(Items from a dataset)
- - - - - - -

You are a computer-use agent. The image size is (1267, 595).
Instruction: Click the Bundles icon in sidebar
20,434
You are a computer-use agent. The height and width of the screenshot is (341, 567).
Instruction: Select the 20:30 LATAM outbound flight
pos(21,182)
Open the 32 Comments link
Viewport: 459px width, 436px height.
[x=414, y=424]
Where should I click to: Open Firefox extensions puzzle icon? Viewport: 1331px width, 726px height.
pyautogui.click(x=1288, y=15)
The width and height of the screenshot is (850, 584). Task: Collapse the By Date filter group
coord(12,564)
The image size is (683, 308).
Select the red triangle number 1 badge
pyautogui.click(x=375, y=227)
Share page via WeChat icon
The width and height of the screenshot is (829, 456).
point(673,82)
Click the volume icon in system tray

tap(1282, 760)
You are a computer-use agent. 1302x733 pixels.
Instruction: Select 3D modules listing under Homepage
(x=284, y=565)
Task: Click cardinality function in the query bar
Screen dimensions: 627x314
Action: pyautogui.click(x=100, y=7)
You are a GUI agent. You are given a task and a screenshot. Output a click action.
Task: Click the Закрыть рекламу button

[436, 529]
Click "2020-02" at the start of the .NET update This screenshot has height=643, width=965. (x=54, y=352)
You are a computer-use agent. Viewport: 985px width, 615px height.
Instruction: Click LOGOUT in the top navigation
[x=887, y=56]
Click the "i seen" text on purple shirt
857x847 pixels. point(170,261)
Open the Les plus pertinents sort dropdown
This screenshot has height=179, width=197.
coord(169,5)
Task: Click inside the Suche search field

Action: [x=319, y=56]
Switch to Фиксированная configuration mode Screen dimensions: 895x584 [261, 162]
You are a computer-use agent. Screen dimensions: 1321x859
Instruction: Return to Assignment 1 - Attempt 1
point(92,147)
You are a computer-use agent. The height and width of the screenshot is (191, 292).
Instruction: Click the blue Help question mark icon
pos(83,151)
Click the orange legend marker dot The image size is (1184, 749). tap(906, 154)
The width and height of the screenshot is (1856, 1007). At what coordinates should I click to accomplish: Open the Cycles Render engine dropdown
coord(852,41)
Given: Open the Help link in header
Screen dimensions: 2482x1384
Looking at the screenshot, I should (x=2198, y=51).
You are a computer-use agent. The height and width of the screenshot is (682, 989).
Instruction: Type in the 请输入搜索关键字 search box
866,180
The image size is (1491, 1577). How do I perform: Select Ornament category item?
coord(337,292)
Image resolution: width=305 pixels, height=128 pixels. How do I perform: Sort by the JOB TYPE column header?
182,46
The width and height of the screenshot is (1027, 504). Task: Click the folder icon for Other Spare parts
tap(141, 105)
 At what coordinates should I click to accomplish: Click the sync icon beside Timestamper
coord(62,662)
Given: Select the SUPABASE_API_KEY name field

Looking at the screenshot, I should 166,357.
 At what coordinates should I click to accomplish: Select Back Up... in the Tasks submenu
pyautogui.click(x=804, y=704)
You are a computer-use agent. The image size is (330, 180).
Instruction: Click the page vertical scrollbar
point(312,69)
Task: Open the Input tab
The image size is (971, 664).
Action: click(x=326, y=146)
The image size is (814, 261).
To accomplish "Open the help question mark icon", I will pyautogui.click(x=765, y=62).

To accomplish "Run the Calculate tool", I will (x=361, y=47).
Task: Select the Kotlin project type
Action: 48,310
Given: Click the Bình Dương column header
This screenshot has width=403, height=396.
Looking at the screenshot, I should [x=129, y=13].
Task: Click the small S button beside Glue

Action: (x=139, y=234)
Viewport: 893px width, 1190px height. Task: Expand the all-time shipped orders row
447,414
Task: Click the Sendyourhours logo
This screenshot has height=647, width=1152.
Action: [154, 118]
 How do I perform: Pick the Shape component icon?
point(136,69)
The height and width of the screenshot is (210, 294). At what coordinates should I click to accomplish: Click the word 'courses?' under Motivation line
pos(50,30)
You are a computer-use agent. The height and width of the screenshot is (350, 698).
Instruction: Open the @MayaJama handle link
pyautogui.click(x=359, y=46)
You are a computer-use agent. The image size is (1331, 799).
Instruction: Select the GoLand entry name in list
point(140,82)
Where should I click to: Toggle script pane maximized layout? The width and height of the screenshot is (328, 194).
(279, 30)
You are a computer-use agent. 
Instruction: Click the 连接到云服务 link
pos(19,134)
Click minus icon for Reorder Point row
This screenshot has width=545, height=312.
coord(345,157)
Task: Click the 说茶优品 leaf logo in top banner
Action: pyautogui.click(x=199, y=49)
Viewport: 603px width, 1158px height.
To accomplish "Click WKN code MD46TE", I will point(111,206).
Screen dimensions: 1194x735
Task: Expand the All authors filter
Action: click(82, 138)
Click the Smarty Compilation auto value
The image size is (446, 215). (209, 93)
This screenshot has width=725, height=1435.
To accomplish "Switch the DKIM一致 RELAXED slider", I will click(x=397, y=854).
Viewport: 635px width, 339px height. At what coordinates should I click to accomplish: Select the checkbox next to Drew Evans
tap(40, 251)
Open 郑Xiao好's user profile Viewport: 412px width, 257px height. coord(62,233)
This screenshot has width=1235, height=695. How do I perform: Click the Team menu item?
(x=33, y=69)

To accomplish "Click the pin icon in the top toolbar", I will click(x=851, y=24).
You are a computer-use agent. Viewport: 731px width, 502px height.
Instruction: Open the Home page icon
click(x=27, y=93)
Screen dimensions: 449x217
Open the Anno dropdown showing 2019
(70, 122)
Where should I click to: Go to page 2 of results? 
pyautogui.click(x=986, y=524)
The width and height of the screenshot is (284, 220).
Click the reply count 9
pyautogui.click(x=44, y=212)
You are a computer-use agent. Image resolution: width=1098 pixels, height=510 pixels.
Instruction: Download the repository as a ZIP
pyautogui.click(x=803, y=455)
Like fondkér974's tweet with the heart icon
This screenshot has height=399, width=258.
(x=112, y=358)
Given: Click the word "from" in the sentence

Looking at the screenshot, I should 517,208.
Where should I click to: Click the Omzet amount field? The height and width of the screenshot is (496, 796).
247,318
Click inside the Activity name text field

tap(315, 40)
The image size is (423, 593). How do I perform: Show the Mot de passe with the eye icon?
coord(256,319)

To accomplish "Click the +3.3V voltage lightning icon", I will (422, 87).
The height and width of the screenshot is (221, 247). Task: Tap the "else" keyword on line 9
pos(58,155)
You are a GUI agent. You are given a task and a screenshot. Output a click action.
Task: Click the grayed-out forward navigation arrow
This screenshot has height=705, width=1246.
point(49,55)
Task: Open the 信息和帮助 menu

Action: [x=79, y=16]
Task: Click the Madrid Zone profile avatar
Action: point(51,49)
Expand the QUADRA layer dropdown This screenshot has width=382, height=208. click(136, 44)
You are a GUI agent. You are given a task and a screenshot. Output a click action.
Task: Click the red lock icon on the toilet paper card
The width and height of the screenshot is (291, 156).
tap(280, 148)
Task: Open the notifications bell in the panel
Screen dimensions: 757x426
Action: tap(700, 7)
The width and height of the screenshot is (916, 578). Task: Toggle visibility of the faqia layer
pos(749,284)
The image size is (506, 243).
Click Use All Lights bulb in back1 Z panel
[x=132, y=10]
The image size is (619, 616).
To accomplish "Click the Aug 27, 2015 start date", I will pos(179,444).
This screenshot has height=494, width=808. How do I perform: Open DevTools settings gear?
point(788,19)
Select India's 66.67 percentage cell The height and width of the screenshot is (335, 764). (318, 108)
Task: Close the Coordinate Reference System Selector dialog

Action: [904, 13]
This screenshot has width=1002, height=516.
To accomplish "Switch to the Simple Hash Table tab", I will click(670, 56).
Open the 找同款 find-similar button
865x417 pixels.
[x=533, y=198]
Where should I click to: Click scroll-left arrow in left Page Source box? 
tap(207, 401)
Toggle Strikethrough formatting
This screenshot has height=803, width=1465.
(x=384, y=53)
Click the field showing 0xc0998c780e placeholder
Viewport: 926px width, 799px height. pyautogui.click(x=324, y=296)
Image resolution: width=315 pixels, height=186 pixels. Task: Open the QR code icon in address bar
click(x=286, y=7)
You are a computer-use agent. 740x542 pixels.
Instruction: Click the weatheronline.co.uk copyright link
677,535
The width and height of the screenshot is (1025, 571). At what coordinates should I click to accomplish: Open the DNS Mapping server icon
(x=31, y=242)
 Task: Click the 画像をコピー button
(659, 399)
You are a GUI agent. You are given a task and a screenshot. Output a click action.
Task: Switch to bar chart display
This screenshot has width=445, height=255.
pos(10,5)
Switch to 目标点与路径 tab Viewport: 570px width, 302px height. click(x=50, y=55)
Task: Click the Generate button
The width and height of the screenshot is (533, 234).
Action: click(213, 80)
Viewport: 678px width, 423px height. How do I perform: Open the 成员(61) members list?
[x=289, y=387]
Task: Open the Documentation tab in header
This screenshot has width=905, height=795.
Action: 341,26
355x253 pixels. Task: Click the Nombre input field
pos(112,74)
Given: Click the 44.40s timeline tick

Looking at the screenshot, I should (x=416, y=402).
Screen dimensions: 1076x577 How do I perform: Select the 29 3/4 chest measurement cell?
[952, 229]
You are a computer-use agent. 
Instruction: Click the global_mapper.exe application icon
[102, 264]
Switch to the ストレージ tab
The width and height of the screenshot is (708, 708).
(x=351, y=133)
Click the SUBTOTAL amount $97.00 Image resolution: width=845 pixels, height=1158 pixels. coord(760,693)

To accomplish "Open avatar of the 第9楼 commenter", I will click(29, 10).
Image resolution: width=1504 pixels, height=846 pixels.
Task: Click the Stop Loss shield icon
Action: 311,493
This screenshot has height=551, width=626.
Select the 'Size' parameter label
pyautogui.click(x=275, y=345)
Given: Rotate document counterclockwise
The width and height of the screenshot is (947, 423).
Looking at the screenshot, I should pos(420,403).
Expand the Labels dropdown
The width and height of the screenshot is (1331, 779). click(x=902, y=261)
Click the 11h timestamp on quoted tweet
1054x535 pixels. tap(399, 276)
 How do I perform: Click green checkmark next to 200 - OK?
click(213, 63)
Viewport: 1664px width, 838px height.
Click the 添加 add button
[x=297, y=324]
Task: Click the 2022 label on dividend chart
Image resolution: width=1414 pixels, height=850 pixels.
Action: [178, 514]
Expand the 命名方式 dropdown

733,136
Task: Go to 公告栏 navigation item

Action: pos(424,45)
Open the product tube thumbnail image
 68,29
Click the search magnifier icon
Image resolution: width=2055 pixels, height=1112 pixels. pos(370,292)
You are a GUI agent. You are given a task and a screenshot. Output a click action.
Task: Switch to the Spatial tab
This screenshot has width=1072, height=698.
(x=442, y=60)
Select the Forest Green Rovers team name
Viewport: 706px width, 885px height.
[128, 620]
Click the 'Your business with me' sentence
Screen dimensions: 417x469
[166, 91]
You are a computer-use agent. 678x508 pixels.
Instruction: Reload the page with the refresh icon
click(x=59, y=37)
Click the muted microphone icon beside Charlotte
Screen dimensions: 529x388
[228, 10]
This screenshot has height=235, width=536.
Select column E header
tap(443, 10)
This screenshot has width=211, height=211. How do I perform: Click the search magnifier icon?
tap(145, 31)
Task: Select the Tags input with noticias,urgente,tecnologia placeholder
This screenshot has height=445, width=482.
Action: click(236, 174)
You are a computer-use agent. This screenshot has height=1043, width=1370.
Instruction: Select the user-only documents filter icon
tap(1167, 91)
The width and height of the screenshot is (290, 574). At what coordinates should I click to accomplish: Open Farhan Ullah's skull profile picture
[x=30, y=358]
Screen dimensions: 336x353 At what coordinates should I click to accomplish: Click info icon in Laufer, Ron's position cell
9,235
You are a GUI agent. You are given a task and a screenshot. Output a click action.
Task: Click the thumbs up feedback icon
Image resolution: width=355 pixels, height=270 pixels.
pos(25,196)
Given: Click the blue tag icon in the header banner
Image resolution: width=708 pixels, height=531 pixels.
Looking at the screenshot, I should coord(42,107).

- - - - - - -

Short task ▸ Count the lines above that contain the string "avatar", and give only the number.

Solved problem ▸ 2